In the case of the Broué slipper, it is the animal's own weight that brings about the widening of the heels, the slope or outward incline of the slipper simply causing the inferior edge of the wall at the heels to spread itself outwards instead of sliding inwards on the bearing surface of the shoe.

Fig. 77.   The Slipper Shoe Of BrouÉ

Fig. 77. - The Slipper Shoe Of BrouÉ.

(e) Einsiedel's. - Like the 'slipper' of Broué, the Einsiedel shoe depends for its effects upon the slope of the bearing surface.

It differs from the Broué in being provided with a 'bar-clip.' This, in addition to gripping the bars like the bar-clips of other expanding shoes, also assists, under the body-weight, in expanding the heels by the pronounced slope given to its upper surface. The expanding force exerted by the body-weight falls thus, through the medium of the bar-clip, clip, partly upon the bars, instead of, as in the Broué, solely upon the wall. We say partly advisedly, for, in addition to the slope upon the outer side of the bar-clips, the bearing surface of the heels of the shoe is slightly sloped outwards also. The good office served by the bar-clip is the lessening of any tendency to strain upon the white line.
Fig. 78.   The Slipper And Bar Clip Shoe Of Einsiedel

Fig. 78. - The Slipper And Bar-Clip Shoe Of Einsiedel.

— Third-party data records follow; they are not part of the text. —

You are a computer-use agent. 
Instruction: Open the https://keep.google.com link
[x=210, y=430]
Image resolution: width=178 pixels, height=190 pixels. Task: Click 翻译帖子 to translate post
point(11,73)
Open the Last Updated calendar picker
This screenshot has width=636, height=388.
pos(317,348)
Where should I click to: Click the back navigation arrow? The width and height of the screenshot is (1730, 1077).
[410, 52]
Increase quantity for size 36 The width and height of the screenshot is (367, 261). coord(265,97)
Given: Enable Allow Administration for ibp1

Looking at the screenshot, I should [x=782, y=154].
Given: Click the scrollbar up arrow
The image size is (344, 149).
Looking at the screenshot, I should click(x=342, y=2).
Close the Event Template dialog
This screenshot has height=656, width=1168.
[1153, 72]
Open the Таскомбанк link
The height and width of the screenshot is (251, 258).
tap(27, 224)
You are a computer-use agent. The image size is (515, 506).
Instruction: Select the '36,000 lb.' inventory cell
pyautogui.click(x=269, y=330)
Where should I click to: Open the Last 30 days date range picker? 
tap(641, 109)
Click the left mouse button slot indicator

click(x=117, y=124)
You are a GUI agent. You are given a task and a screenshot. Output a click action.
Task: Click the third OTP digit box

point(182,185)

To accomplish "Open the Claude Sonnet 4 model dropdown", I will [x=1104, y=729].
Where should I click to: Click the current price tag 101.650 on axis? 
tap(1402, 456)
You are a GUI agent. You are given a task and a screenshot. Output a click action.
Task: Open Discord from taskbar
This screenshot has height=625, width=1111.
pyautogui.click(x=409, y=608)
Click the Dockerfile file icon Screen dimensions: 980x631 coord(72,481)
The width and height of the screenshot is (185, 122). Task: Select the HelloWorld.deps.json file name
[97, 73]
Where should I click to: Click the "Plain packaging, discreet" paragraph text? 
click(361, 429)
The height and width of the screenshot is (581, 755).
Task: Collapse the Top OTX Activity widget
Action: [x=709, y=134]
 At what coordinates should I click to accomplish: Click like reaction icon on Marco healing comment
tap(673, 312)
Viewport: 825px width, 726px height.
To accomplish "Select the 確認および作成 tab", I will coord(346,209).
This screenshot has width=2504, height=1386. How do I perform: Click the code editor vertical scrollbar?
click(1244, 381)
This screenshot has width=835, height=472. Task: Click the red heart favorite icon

Those we have described by no means exhaust the number of expansion shoes that have been devised. There are numerous others, many of which are composed of three-hinged portions, the two hindermost of which are gradually separated by a toothed arrangement of their inner margins and a travelling bar, the disadvantage of which is that it is liable to work loose. In the majority of this class of shoe the hinges are placed far forward, one on each side of the toe. They there become exposed to excessive wear. In fact, against the bulk of this form of shoe it may be urged that they cannot be worn by the animal at work, that they are expensive, difficult to make, and easily put out of order.